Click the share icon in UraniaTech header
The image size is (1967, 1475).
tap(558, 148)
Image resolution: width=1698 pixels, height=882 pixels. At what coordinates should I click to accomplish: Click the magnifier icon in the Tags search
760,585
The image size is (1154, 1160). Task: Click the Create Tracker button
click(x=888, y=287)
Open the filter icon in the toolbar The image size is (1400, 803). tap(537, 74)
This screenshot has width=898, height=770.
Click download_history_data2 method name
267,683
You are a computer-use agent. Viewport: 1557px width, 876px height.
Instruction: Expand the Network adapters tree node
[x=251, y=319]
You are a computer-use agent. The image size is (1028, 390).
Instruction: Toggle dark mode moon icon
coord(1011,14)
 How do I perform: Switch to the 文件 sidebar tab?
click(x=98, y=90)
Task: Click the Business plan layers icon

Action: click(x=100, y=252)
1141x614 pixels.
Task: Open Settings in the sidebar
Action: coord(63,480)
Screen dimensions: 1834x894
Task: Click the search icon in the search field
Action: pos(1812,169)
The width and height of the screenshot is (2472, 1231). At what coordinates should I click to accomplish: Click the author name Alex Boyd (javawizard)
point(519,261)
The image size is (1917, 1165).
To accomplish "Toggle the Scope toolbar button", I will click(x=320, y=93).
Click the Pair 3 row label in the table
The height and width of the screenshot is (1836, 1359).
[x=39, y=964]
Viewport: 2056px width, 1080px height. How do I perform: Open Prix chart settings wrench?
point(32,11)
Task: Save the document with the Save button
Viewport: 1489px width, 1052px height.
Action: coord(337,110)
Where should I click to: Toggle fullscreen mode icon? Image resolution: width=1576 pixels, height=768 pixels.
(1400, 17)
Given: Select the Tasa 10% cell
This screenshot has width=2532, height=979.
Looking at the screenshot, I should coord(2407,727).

━━━━━━━━━━━━━━━━━━━━

▶ [What to work on] Set down nothing but the lines from the one containing "You are a computer-use agent. Viewport: 1557px" through the final line above, exactly as written.

▶ [Result of the exercise]
You are a computer-use agent. Viewport: 1557px width, 876px height.
Instruction: Expand the Network adapters tree node
[x=251, y=319]
You are a computer-use agent. The image size is (1028, 390).
Instruction: Toggle dark mode moon icon
coord(1011,14)
 How do I perform: Switch to the 文件 sidebar tab?
click(x=98, y=90)
Task: Click the Business plan layers icon

Action: click(x=100, y=252)
1141x614 pixels.
Task: Open Settings in the sidebar
Action: coord(63,480)
Screen dimensions: 1834x894
Task: Click the search icon in the search field
Action: pos(1812,169)
The width and height of the screenshot is (2472, 1231). At what coordinates should I click to accomplish: Click the author name Alex Boyd (javawizard)
point(519,261)
The image size is (1917, 1165).
To accomplish "Toggle the Scope toolbar button", I will click(x=320, y=93).
Click the Pair 3 row label in the table
The height and width of the screenshot is (1836, 1359).
[x=39, y=964]
Viewport: 2056px width, 1080px height. How do I perform: Open Prix chart settings wrench?
point(32,11)
Task: Save the document with the Save button
Viewport: 1489px width, 1052px height.
Action: coord(337,110)
Where should I click to: Toggle fullscreen mode icon? Image resolution: width=1576 pixels, height=768 pixels.
(1400, 17)
Given: Select the Tasa 10% cell
This screenshot has width=2532, height=979.
Looking at the screenshot, I should coord(2407,727).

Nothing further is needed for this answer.